■ Article ■

Pascal PERRINEAU

Professeur à Sciences-po.

Partage

Les populismes contre la démocratie

Notion polémique ou concept académique, le populisme désigne la valorisation systématique du peuple ainsi qu’une opposition montante à la démocratie représentative. Son expansion traduit les multiples crises que traversent les démocraties libérales. Celles-ci, si elles veulent survivre, doivent se reprendre.

Le populisme s’est beaucoup répandu à la surface du globe, des régimes déjà les plus autoritaires aux régimes les plus démocratiques. Il est même arrivé au pouvoir dans des pays aussi différents que les Philippines (Rodrigo Roa Duterte, président de la République depuis 2016), l’Inde (Narendra Modi, Premier ministre depuis 2014), la Turquie (Recep Tayyip Erdogan, président de la République depuis 2014), la Hongrie (Viktor Orban, Premier ministre depuis 2010), les États-Unis (Donald Trump, président de 2017 à 2021), le Venezuela (Hugo Chavez, président de la République de 1999 à 2013, puis son successeur Nicolas Maduro) ou encore le Brésil (Jair Bolsonaro, président de la République depuis 2019). De quoi les populismes sont-ils le symptôme?

Mais de quoi parle-t-on?

Les acteurs politiques utilisent le plus souvent la notion de populisme sur le mode polémique pour disqualifier un adversaire accusé de démagogie. Nombre d’analystes et d’observateurs ont recours à cette catégorie pour stigmatiser un style politique empreint de simplisme, d’arguments grossiers, de dénonciations lapidaires et de références faciles au « bon sens » populaire. Quant aux spécialistes de science politique, ils s’opposent sur le caractère scientifique du concept. Certains y voient une catégorie confuse et encombrée de significations du sens commun, d’autres constatent que le populisme en tant qu’instrument d’analyse a déjà une longue histoire dans les sciences sociales, et que cette notion permet de distinguer un type de phénomène politique particulier que l’on retrouve depuis plus d’un siècle. Il mêle une lecture spécifique de la société, organisée autour d’un affrontement entre le peuple et les élites, et un mode d’action politique où le registre émotionnel est beaucoup mobilisé pour accréditer l’idée que « le peuple » s’exprime directement et intensément au travers d’une figure politique vibrant à l’unisson de celui-ci 1. Au-delà du foisonnement des diverses formes de populisme, on retrouve la plupart du temps deux éléments centraux de référence : l’élite et le peuple. Le populisme se développe sur le terrain de la relation conflictuelle entre le peuple et les puissants.

La notion de populisme a l’immense avantage de poser à nouveau la question de la place du peuple dans la démocratie. Mais la question est posée dans des termes très spécifiques, car le peuple du populisme est particulier. La volonté du peuple est parfaitement identifiable par le dirigeant populiste, et le pluralisme y est superfétatoire dans la mesure où les élites et le « faux peuple » en sont exclus. On peut même parler d’holisme dans la mesure où, pour ce type de courant politique, il est possible de représenter la totalité contre des partis qui incarnent la division. Cette idée d’un peuple prépolitique existant en dehors de sa représentation n’est pas très éloignée de celle d’ochlocratie (régime politique dans lequel la foule a l’autorité), dont Jean-Jacques Rousseau disait qu’elle était une dégénérescence de la démocratie, la volonté générale du peuple étant en fait devenue la volonté de certains ou des plus bruyants.

■ Données fournies ■
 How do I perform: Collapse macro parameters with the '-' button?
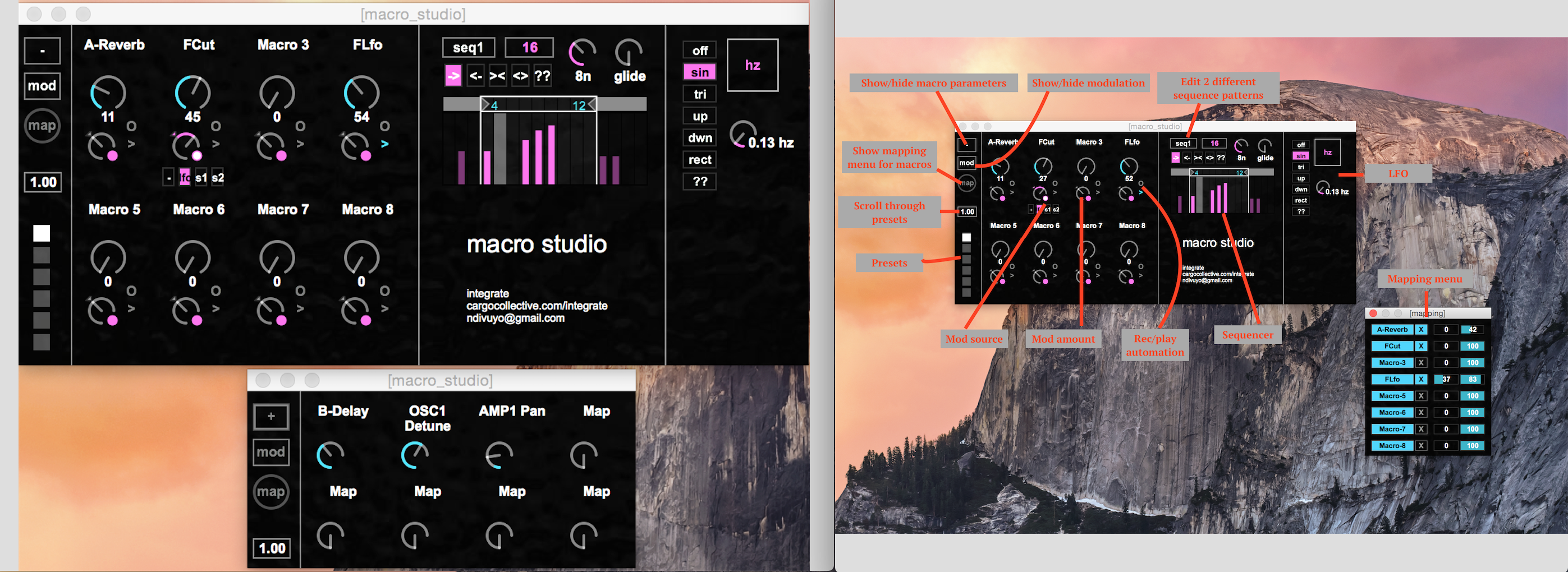pos(42,50)
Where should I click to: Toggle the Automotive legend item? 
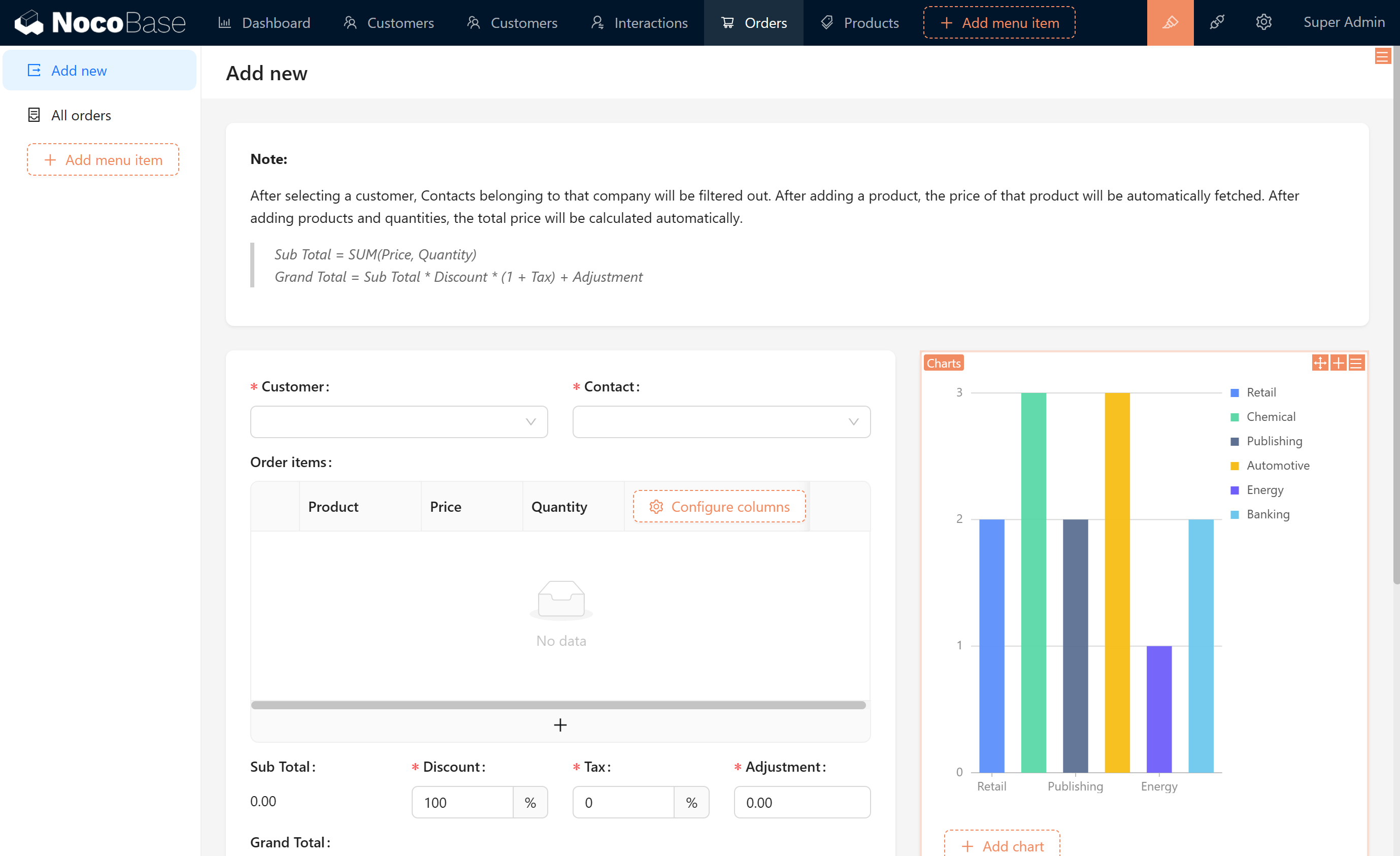pos(1277,466)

■ Consigne écrite ■
Poursuivez la rédaction de l'article sur les populismes face à la démocratie, en reprenant juste après sa dernière phrase.

■ Résultat obtenu ■
Le populisme, en utilisant la notion de volonté générale, s’inspire de Jean-Jacques Rousseau qui dans Du contrat social (1762) considère que la volonté générale tend au bien commun en accordant les intérêts particuliers. Cette volonté générale n’est pas la volonté de la majorité mais « la somme des différences de la volonté de tous ». La souveraineté exprime directement la volonté générale et exclut en tant que telle la représentation : « La souveraineté ne peut être représentée, par la même raison qu’elle ne peut être aliénée ; elle consiste essentiellement dans la volonté générale […]. Les députés du peuple ne sont donc ni ne peuvent être ses représentants, ils ne sont que ses commissaires ; ils ne peuvent rien conclure définitivement. Toute loi que le peuple en personne n’a pas ratifiée est nulle. » 2 Hugo Chavez, dans son discours d’investiture de janvier 2007, constitue un excellent exemple de cette lecture populiste de la volonté générale : « Rien n’est plus en accord avec la doctrine populaire que de consulter la nation en tant qu’ensemble en ce qui concerne les principaux éléments sur lesquels les gouvernements, les lois fondamentales et la Constitution sont établis. Tous les individus sont sujets à l’erreur et à la séduction mais pas le peuple, qui possède en lui un degré éminent de conscience de son propre bien et la mesure de son indépendance. Parce que son jugement est pur, sa volonté est forte et rien ne peut le corrompre ou l’impressionner. »

Contre la représentation, contre la démocratie libérale

On voit bien ici le rapport difficile qu’entretient le populisme avec la notion de représentation politique qui est au cœur de notre conception de la démocratie libérale. À ses yeux, tout gouvernement représentatif est une forme d’aristocratie qui trahit la volonté générale. En revanche, les formes de démocratie directe ou semi-directe du type référendaire ou plébiscitaire n’impliquent pas cette trahison et permettent l’expression directe de la volonté générale. Tout ce qui contribue à court-circuiter la traditionnelle démocratie représentative au profit d’un lien direct entre le peuple et le pouvoir est privilégié : consultations et initiatives populaires, procédures de révocation et d’abrogation à l’initiative du peuple, référendums, plébiscites, etc. Toutes ces institutions et procédures sont censées construire la volonté générale du peuple.

Cette volonté suppose un peuple homogène, une unité forte de celui-ci et une claire démarcation entre ceux qui y appartiennent et ceux qui en sont exclus et ne font pas partie du peuple des égaux. Cette perception d’une volonté générale transparente et absolue légitime l’autoritarisme et l’hostilité au libéralisme dans la mesure où elle ouvre la voie à la stigmatisation de ceux qui menacent l’homogénéité du peuple. En cela, le populisme a une dimension antipolitique puisqu’il n’admet pas qu’il y ait des dissensus qui traversent la substance homogène du peuple. La communauté idéalisée d’un peuple uni, authentique et incorruptible est une véritable utopie antipolitique que l’on retrouve dans nombre de populismes. C’est cette communauté qui est porteuse d’une volonté générale, qui ne peut se diviser en de multiples volontés particulières s’affrontant au quotidien dans une démocratie représentative qui exprime et tente de concilier celles-ci.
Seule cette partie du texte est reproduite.